Hi, Candle is another machine learning framework (https://github.com/huggingface/candle), what's the difference between candle and burn ? Which factors should be considered when choosing machine learning frameworks ?

nathanielsimard commented 8 months ago

This question has been previously asked on Discord, but it's not easily searchable. Allow me to copy and paste the comments for reference:

From me:

Candle is a simple framework in terms of architecture and lets you optimize your model manually by writing your own kernels. Burn also allows you to do that with backend extensions, but the goal is that we will perform all the optimizations automatically from the model definition, with a Just-In-Time compiler based on tensor operation streams instead of the classic source-based compilers, which allows you extreme flexibility. You can run any function within your modules but still benefit from very aggressive optimizations without having to do anything special. We are not there yet in terms of performance, but we are progressing at a good pace. Burn with the tch backend is still probably the fastest compared to both Candle and other Burn backends right now, but it's probably going to change this year. Candle can probably reach the speed of LibTorch, but with minimal dependency (not downloading 2 Gib for LibTorch), and Burn should be even faster. So long story short => Candle bets on simplicity even if it won't be able to perform a lot of complex optimizations, and Burn is going with a more complex architecture that will theoretically give you a lot of speed, with a very abstract API (No need to care about strides, tensor layout, memory management, etc.) Both frameworks have different APIs though; Candle is closer to PyTorch, whereas Burn works a bit differently (no explicit inplace operations, all tensor operations are owned, etc.). But it should still feel familiar coming from PyTorch. Hope it's a good and fair comparison. If someone from the Candle team reads this, maybe they can add their own thoughts 🙂

From Zermelo Fraenkel (Candle team)

Sounds like a fair comparison indeed. Just a few more points (obviously biased from the candle perspective 🙂 ): Candle has built in support for quantized tensors, a large use case is being able to build llama.cpp like models with all the benefits in terms of speed and model compression. Candle ships with a very large and diverse set of models, all the recent LLMs, diffusion models, computer vision, etc.

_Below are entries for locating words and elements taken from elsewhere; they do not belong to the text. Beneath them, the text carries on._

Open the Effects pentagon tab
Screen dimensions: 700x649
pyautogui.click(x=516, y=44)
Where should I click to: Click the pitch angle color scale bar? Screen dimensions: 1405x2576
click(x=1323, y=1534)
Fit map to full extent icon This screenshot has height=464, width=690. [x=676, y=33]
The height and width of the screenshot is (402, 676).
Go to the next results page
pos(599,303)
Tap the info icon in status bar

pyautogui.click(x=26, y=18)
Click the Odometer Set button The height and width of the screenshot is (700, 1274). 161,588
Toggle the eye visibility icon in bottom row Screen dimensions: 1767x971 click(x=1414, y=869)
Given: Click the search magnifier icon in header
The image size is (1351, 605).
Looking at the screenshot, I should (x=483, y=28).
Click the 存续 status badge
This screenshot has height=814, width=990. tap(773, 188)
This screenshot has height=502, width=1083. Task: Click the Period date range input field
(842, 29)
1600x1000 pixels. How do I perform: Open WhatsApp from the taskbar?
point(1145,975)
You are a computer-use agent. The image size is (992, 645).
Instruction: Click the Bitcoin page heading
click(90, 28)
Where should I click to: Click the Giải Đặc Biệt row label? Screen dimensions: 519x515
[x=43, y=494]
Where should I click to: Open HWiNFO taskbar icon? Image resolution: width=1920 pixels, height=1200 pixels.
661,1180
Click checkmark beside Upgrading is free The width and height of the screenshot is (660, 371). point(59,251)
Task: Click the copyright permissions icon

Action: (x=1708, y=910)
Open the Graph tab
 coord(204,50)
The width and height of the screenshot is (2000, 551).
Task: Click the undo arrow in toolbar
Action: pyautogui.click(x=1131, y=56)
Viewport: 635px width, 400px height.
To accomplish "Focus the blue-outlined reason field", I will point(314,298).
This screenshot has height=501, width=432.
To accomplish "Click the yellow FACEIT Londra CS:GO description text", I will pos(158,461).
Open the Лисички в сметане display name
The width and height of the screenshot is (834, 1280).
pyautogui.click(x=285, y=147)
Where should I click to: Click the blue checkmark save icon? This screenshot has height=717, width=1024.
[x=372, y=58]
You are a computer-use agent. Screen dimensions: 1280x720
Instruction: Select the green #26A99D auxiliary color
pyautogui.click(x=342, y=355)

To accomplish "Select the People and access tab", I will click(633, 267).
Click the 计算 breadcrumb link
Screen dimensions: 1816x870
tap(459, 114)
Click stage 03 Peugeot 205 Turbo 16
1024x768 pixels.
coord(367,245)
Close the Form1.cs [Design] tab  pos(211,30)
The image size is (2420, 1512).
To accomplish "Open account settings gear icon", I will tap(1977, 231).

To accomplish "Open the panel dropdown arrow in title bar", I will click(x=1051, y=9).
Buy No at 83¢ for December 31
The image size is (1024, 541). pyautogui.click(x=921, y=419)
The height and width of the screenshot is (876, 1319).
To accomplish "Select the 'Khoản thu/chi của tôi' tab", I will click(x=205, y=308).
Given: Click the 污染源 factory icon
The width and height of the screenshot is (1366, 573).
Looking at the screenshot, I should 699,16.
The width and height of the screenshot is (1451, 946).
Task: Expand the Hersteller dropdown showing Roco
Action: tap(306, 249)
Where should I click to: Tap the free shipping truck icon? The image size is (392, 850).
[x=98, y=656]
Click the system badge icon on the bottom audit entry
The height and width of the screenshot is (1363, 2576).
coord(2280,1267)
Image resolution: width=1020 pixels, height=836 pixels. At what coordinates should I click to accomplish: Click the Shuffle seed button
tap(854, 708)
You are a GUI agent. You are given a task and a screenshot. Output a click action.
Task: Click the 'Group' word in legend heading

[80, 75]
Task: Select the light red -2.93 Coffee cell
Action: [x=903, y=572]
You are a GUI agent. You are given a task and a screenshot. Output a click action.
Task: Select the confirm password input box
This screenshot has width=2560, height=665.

The goal of candle is indeed to remain simple as much as possible, there is no optimization pass at the moment but we might add some at some point (e.g. using xla which will bring tpu support + being able to benefit from all the MLIR optimizations, kernel fusion etc). On the backend front, we don't have a webgpu backend in candle yet, but a lot of progress has been done on the metal side so we're now pretty competitive on mac gpus. Candle is probably more geared towards inference than training though backprop is fully supported, I guess burn has better backprop support by re-using the tch-rs kernels.